Passage to read.
· · · ·

# I pick this guy up Saturday!!



## alsea1 (Mar 11, 2014)

This is Diego.
He will be for Millie and Donnatella.
I do not know about his ability to produce good milk lines, but hey. He is fifty bucks as a four year old.
So I think worth the gamble.
Millie was bred for August kidding by a nice reg. buck that is from great milking lines so I figure Diegos job will be to keep the girls freshened. So his lines are not that important.
Hopefully Millie will produce a nice doe kid.
Husband says No more. LOL


----------



## Goat Whisperer (Mar 11, 2014)

Cool! Congrats!

THOSE HORNS  

Lol at DH!


----------



## woodsie (Mar 11, 2014)

Goat Whisperer said:


> Cool! Congrats!
> 
> THOSE HORNS
> 
> Lol at DH!


x2


----------



## Baymule (Mar 11, 2014)

Diego is beautiful. Love the horns!


----------



## SA Farm (Mar 11, 2014)

Baymule said:


> Diego is beautiful. Love the horns!


X2


----------



## taylorm17 (Mar 11, 2014)

He is so pretty. And the horns are awesome.


----------



## goatboy1973 (Apr 19, 2014)

Love the hornz!


----------



## alsea1 (Apr 19, 2014)

LOL. Diego is an escape artist. He knows how to use the horns to get out of hot wire.  He is now being tied up until I can erect a Diego proof enclosure.  I would just sell him at auction, but he is so darn cute


----------



## taylorm17 (Apr 20, 2014)

I love him, His horns just match so perfect the rest of him, Jut his color and body with those horns are just PERFECT! you are so lucky to have him! And I hope your new enclosure can keep him in


----------



## SkyWarrior (Apr 27, 2014)

Cute buck!


----------



## goats&moregoats (May 22, 2014)

breed?


----------



## alsea1 (May 22, 2014)

Nigerian Dwarf


----------



## goats&moregoats (May 22, 2014)

I was told that this guy is a pygmy, but I thin is Nigerian dwarf, he looks very much like your guy. sorry the pic isn't better. what do you think?


----------



## alsea1 (May 22, 2014)

Could be.


----------



## Hangtown Farms (May 24, 2014)

very nice looking


----------



## goatboy1973 (May 24, 2014)

Looks like he is well taken care of and pretty healthy. Perfect condition for breeding some does in heat.


----------



## goats&moregoats (May 24, 2014)

Excellent,  I am currently trying to breed a pair I have, doe in heat but not enough to get the deed done. maybe tomorrow. Good luck with your new buck.


----------

· · · ·

Provided data.

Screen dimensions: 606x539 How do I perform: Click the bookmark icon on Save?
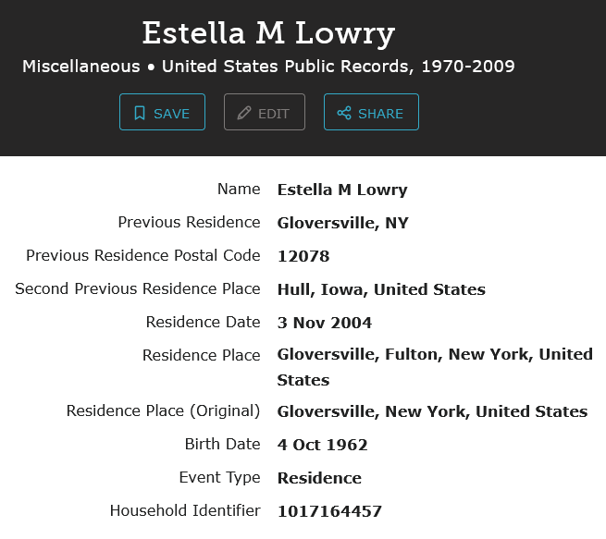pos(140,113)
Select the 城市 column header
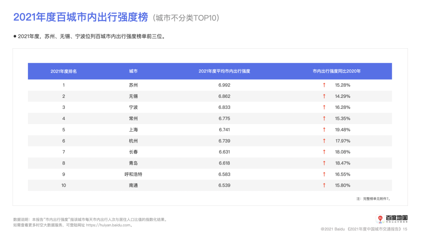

· · · ·

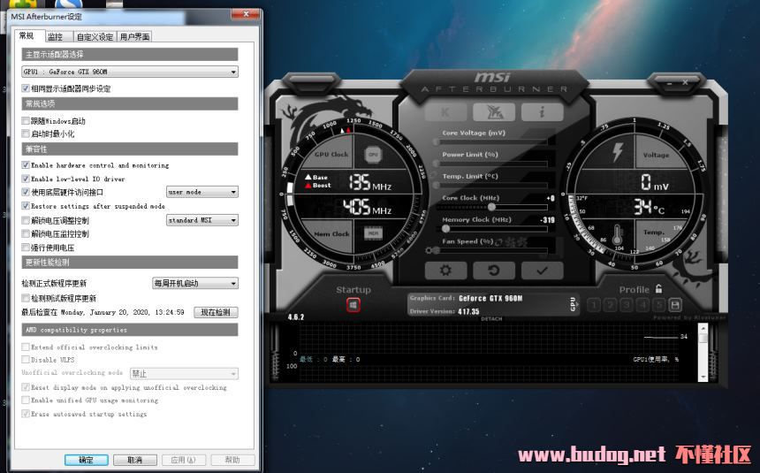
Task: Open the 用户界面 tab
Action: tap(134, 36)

· · · ·

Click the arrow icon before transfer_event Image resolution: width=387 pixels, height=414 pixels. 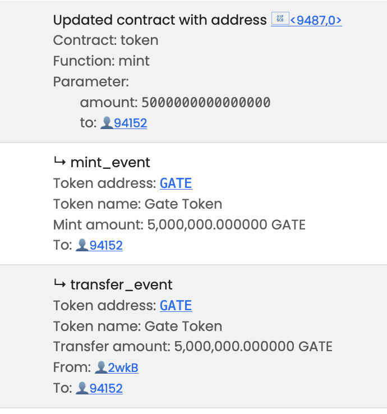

· · · ·

Task set.
1. Return the stretch of the goat thread from "He will be for" through "worth the gamble.", copied word for word.
2. Rewrite the stretch of the rows from the line containing "Screen dimensions: 606x539" through the line containing "pos(140,113)" as a numbered list, skipping blank lines and leaving out the pictures.

Solutions to each task.
1.
He will be for Millie and Donnatella.
I do not know about his ability to produce good milk lines, but hey. He is fifty bucks as a four year old.
So I think worth the gamble.

2.
1. Screen dimensions: 606x539 How do I perform: Click the bookmark icon on Save?
2. pos(140,113)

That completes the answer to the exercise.